Location: Toney, Alabama
537 posts, read 448,285 times
Reputation: 1227
Atlanta is simply the capitol of the Southeast. It's about as good a place to do business as anywhere--with a great international airport to get you anywhere in the world.

If you've got to live in a really big city in the U.S., you'll have to go far to find a better large city. Houston's suburbs may be the other great large city.

We lived from 1992 to 2002 outside of Lawrenceville--on the northeast corner of Atlanta. We overdosed on traffic and left after Megacorp consolidated operations in Wisconsin--where it's very cold and the land of ridiculous property taxes. We bought our 4200 square foot home for $168K and sold it to the 3rd person that looked at it for list price.
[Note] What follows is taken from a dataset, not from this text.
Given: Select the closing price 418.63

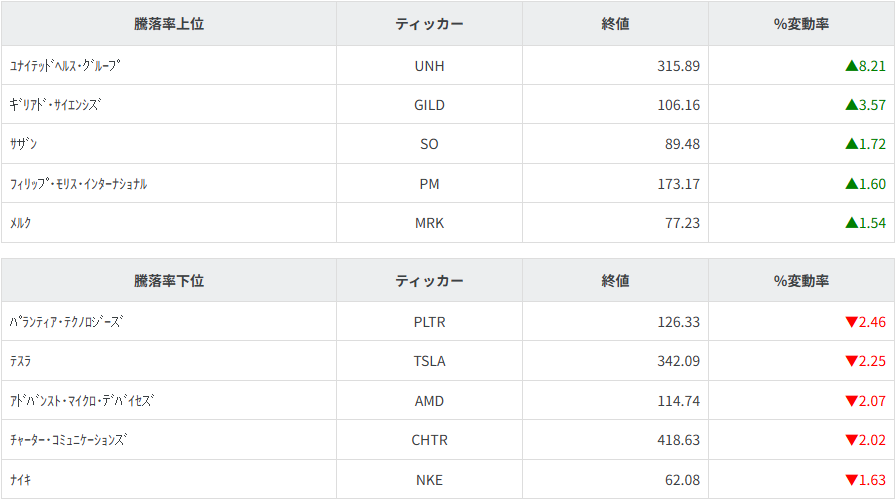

Our county once had more homes built yearly than all the houses built in Chicago. Cobb County (on the northwest) also had more homes built yearly than in all of Chicagoland. Houses in Atlanta area remain half the cost of other major cities--like Chicago.

The reason homes are relatively inexpensive in Atlanta area is because of all the Mexican labor. The men from nine Mexican cities work in construction in Atlanta and they send 80% of their income home where their wives are buying cows and farming. The only Americans on job sites are finishing carpenters and electricians.

Business remains strong in Atlanta and it will remain to be the dominant megacity in the Southeast. What's misunderstood is that the City of Atlanta is only 20% of the population of the metropolitan area. It's actually somewhat inconsequential--with the county mayors of surrounding counties more important as politicians.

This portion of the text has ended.